The reason is that a company’s culture almost always is very simply a reflection of the founder’s actions, accumulated over time. That’s it.
This is even true at a large scale of hundreds of employees. Sure, others on the leadership team influence culture too, but if you’ve ever started a business or operated close to founders, it becomes very clear that it near impossible to replicate the outsized cultural influence of the founder. It’s the same driver of why we see former founders often come back to companies to “right the ship.”
It seems very simple, but it’s the truth. Actions, aggregated over time, turn into implicit values, principles and ways of working, regardless of whether they are codified formally. Encapsulating those principles into “values” on a website can be a way of disseminating culture more quickly, but even those are facsimiles for how one observes their colleagues act once they’re working.

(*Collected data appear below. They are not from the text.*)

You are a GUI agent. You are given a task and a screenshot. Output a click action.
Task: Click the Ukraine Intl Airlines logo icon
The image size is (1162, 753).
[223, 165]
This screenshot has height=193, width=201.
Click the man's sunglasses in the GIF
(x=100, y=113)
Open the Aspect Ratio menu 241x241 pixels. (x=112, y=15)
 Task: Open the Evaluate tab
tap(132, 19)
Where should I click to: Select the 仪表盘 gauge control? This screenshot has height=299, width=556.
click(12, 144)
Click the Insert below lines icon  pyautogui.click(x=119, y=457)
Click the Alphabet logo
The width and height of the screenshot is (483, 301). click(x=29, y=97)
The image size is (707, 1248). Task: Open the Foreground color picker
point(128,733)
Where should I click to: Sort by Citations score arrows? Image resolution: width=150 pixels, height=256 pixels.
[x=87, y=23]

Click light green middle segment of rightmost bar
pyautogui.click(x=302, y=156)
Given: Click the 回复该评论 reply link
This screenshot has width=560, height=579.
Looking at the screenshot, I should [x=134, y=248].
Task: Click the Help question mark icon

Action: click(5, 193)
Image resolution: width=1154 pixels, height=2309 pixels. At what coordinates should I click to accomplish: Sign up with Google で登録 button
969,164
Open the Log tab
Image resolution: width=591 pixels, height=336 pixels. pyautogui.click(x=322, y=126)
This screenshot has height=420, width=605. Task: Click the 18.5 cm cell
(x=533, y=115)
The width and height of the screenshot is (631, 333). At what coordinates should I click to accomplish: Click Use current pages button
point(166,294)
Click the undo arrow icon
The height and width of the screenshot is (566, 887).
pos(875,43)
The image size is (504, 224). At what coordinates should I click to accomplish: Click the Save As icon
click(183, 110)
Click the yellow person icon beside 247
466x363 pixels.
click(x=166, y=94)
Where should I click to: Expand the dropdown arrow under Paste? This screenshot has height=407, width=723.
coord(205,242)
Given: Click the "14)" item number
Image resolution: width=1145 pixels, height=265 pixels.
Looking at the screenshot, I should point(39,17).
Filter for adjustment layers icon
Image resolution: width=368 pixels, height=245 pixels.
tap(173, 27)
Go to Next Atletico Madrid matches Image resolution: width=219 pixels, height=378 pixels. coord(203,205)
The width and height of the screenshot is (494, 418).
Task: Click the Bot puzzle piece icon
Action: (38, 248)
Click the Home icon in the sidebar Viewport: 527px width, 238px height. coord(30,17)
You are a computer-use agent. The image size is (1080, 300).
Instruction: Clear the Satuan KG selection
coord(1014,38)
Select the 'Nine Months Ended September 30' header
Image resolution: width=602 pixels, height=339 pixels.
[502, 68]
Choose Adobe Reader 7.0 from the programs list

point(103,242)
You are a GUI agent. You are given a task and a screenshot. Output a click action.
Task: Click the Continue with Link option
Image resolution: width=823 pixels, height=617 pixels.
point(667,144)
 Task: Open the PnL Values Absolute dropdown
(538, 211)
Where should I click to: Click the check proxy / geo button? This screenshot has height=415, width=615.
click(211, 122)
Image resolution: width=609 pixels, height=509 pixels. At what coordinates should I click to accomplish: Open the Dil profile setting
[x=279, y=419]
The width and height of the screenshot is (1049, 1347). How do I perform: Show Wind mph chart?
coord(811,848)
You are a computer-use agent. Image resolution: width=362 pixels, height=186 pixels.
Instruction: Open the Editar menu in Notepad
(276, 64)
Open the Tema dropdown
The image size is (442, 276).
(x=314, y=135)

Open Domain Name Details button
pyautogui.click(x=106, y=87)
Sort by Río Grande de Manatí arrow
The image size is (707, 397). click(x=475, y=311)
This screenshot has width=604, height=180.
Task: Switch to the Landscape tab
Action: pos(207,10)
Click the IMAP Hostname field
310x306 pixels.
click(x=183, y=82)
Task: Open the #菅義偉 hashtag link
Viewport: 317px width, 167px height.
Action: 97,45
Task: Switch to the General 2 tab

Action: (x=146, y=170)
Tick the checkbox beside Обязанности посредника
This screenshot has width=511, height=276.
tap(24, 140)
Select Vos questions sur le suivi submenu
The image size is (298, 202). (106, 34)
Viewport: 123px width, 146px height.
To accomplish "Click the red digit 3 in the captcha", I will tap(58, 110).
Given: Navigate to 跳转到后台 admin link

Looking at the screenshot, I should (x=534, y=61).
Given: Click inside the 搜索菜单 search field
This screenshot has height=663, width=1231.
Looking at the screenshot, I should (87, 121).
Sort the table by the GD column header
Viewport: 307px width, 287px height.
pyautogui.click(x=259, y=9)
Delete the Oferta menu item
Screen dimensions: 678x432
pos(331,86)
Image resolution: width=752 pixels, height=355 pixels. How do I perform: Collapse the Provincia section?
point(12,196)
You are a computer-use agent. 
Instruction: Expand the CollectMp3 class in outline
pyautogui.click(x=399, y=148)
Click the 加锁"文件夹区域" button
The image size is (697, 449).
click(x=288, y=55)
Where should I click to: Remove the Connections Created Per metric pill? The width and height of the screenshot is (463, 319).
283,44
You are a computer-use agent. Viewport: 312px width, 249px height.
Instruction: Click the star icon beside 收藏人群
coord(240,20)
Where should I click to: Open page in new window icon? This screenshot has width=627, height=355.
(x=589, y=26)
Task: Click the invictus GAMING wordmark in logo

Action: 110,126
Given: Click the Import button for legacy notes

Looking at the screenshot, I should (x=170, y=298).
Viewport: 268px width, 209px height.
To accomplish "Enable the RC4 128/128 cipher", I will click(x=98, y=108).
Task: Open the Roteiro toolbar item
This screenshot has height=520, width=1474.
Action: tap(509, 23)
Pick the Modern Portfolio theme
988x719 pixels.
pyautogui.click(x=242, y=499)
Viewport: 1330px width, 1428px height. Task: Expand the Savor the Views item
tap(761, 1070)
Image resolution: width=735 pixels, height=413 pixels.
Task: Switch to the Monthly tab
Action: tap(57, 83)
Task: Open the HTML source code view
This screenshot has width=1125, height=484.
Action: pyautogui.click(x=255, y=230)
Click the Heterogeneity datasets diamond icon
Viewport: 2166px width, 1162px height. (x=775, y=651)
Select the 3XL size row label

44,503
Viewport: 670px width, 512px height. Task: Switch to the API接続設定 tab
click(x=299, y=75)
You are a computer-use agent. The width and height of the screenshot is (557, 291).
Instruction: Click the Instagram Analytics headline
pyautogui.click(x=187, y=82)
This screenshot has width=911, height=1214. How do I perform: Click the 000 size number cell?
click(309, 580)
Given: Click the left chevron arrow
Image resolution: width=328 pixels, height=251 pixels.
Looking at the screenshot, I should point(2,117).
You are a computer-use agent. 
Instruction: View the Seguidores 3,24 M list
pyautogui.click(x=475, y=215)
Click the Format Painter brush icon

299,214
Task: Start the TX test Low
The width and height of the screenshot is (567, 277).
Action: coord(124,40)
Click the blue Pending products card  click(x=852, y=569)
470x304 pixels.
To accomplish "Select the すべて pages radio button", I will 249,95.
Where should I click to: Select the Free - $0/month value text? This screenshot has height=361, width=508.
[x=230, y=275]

One truism I’ve observed to this effect is that when you are an employee at a company, repeating the things you say can often be perceived as inflexibility or a leading indicator of lack of trust. Whereas repeating yourself or certain concepts as a leader or CEO ends up being culture. In fact, I would argue that it is your job as CEO to repeat yourself ad nauseam, because it is your job to align every single person around a specific strategy and north star, and most people do not fully internalize information until they have heard it multiple times, or it is part of company culture and becomes almost second nature.
After years of operating and founding, my feelings about the importance of company culture remain the same, but my approach to building it has become more simple and streamlined. Founders do not need to spend time early on articulating culture. Act with intentionality and in accordance with your values. If you model how you’d like everyone else to act, and the rest will follow. It’s easier said than done!
Side note: this phenomenon can be very intoxicating as a founder. Your DNA is in every fiber of the business, and so it can sometimes be alarming when it doesn’t appear the way you expect, or it metastasizes into something you don’t recognize. But back to the axiom above, a diverted culture can also be rerouted via the founders own actions.